本文档基于SUSE Linux Enterprise Server for SAP Applications 12 SP4版本,同样适用于更高版本。
相对于传统的SAP高可用方案中使用的SBD fence设备和高可用虚拟IP,fence agent和Resource agent(RAs)通过调用Open API实现对阿里云云资源的灵活调度和管理,支持同可用区或跨可用区的SAP系统高可用部署,满足企业对SAP核心应用的跨可用区部署需求。
fence_aliyun是针对阿里云环境开发的,用于隔离SAP系统高可用环境故障节点的fence agent。
aliyun-vpc-move-ip是针对阿里云环境开发的,用于SAP系统高可用环境中浮动IP管理和Overlay 浮动IP设置的Resource agent(RAs)。
SUSE Enterprise Server for SAP Applications 12 SP4及之后的版本已经原生集成了fence_aliyun和aliyun-vpc-move-ip,可以直接用于阿里云公有云环境上的SAP系统高可用环境部署。
SAP HANA HA架构
本示例中,SAP HANA部署在北京Region下两个不同的可用区(C和G),通过HANA HSR+SUSE HAE实现的高可用部署。
安装前准备
SAP系统安装介质
VPC网络规划
网络规划
网络 | 位置 | 用途 | 分配网段 |
---|---|---|---|
业务网 | 华东2 可用区C | For Business | 192.168.10.0/24 |
心跳网 | 华东2 可用区C | For HA/Heartbeat | 192.168.11.0/24 |
业务网 | 华东2 可用区G | For Business | 192.168.30.0/24 |
心跳网 | 华东2 可用区G | For HA/Heartbeat | 192.168.31.0/24 |
主机名 | 角色 | 业务地址 | 心跳地址 | 高可用虚拟IP |
---|---|---|---|---|
hana-master | HANA主节点 | 192.168.10.1 | 192.168.11.1 | 192.168.100.100 |
hana-slave | HANA备节点 | 192.168.30.1 | 192.168.31.1 | 192.168.100.100 |
当HA触发切换时,SUSE Pacemaker通过Resource agent调用阿里云的Open API实现Overlay IP的调整。

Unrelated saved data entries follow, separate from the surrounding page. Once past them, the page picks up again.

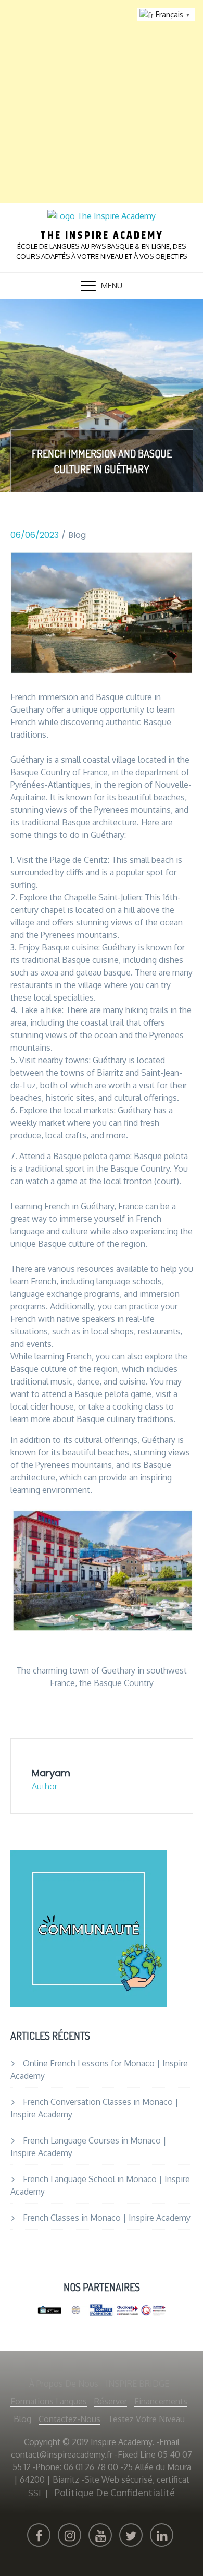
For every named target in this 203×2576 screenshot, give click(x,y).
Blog (77, 535)
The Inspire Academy (101, 236)
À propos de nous (63, 2383)
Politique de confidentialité (115, 2492)
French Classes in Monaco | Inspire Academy (107, 2217)
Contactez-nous (69, 2419)
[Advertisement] (101, 101)
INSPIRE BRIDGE (137, 2383)
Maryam (51, 1772)
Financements (160, 2401)
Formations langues (48, 2401)
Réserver (110, 2401)
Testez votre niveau (146, 2419)
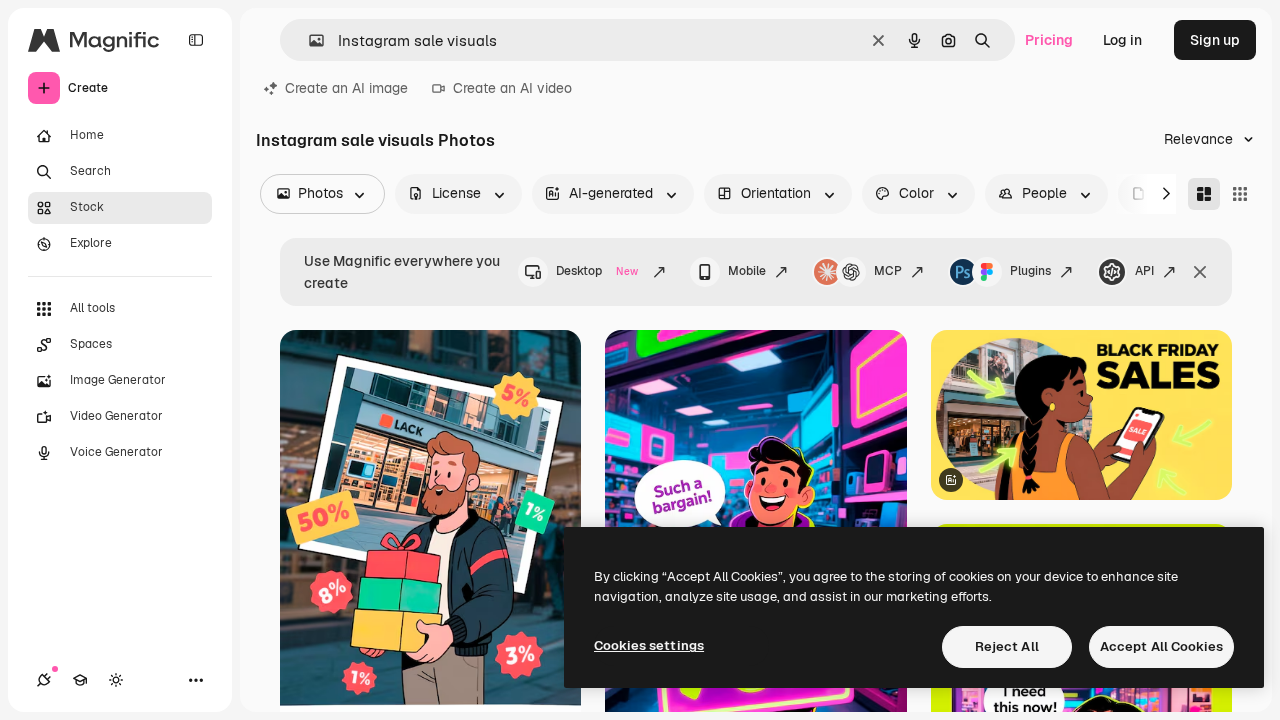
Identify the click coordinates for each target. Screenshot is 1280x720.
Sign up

“高可用虚拟IP” 不能是当前两台SAP HANA ECS所在的VPC下已经存在的子网内的地址,它必须是一个虚拟的地址,本示例中192.168.100.100这个IP地址是一个的虚拟地址。
文件系统规划
本示例中,HANA的文件系统使用了LVM条带化,/usr/sap使用一块单独的云盘,实际文件系统划分如下:
属性 | 文件系统大小 | 文件系统 | VG | LVM条带化 | 挂载点 |
---|---|---|---|---|---|
数据盘 | 800G | XFS | datavg | 是 | /hana/data |
数据盘 | 400G | XFS | datavg | 是 | /hana/log |
数据盘 | 300G | XFS | datavg | 是 | /hana/shared |
数据盘 | 50G | XFS | sapvg | 否 | /usr/sap |
VPC网络创建
专有网络VPC(Virtual Private Cloud)是基于阿里云构建的一个隔离的网络环境,专有网络之间逻辑上彻底隔离。专有网络是您自己独有的的云上私有网络。您可以完全掌控自己的专有网络,例如选择IP地址范围、配置路由表和网关等。具体详细信息和文档请参考 产品文档
按规划创建专有网络及SAP HANA业务子网和心跳子网,本示例创建了一个CIDR为“192.168.0.0/16”的VPC专有网络和对应的子网网段如下:
SAP HANA ECS实例创建
ECS 产品购买页面
访问 https://www.aliyun.com/product/ecs 购买页面,选择实例类型输入配置参数,点击确认订单。
选择付费方式
选择 付费方式:包年包月 或者 按量付费。
选择对应区域和可用区
选择地域和可用区。系统默认随机分配可用区,您可以选择适用的可用区。如何选择地域和可用区,请参见 地域和可用区。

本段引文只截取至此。